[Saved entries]
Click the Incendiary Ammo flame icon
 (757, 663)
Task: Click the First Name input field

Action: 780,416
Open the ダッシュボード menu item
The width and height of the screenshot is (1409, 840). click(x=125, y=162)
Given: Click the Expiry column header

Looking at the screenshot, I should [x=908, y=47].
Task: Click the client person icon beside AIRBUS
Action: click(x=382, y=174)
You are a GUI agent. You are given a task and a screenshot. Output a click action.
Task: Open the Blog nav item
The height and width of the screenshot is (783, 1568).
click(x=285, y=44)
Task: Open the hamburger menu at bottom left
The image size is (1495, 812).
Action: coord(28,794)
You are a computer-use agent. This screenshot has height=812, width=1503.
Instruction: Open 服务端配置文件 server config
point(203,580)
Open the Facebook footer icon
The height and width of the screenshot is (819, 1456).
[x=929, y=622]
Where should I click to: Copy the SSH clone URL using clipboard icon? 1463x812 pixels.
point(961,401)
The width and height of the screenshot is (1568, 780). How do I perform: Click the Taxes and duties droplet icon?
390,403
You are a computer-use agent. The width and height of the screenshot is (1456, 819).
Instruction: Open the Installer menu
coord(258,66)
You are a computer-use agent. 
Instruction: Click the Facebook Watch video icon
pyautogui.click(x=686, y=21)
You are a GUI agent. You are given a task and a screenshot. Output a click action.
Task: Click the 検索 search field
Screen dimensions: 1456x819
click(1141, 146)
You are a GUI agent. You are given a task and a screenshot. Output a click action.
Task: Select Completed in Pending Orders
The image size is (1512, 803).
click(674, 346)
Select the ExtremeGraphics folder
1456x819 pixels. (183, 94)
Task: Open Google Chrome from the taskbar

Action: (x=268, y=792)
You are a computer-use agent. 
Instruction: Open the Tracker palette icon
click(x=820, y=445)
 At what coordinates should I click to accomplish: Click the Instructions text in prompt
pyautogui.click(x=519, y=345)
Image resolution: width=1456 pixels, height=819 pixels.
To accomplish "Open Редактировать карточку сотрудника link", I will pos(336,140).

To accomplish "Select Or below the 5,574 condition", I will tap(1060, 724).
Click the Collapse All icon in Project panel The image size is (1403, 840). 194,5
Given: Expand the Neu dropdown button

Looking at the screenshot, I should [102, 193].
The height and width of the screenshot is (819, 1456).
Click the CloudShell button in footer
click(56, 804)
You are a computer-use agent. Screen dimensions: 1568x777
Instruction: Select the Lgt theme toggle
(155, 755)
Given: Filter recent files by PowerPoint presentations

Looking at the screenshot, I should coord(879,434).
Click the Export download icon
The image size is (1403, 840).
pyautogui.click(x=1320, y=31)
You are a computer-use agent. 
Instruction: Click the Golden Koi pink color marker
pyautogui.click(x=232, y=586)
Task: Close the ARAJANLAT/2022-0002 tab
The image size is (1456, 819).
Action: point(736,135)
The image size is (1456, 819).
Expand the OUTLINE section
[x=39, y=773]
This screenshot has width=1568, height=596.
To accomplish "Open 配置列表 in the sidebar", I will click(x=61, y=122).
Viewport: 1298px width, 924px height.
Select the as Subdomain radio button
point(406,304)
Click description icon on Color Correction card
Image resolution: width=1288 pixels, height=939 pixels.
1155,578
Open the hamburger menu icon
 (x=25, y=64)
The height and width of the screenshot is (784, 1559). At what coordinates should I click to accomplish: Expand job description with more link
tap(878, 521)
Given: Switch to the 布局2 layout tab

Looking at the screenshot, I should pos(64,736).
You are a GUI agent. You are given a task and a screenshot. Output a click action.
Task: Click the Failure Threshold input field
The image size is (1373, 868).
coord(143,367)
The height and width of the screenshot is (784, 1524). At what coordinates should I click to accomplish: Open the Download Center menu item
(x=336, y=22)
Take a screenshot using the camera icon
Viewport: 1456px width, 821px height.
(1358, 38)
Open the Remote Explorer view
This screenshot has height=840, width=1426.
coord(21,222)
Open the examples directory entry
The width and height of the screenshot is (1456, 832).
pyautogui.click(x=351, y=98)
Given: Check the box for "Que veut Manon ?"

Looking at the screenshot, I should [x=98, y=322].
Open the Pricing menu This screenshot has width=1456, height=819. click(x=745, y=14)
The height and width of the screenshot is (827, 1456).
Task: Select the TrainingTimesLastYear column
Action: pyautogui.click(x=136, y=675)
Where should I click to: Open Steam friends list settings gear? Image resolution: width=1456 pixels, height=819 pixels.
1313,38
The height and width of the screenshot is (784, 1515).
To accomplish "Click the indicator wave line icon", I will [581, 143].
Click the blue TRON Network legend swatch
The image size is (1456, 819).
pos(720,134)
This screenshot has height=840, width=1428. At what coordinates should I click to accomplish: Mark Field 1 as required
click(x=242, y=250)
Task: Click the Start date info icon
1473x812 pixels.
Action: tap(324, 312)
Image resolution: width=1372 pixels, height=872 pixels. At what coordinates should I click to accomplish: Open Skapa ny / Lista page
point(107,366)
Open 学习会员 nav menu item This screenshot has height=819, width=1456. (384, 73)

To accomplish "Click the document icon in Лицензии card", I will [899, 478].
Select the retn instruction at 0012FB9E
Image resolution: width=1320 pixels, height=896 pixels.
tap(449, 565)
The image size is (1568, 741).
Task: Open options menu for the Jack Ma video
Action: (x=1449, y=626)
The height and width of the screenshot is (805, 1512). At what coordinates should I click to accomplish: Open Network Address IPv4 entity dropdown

EXERCISE REQUIREMENTS: Please copy each line of the entries in which the word "card" shows up.

ANSWER TO THIS EXERCISE:
Click description icon on Color Correction card
To accomplish "Click the document icon in Лицензии card", I will [899, 478].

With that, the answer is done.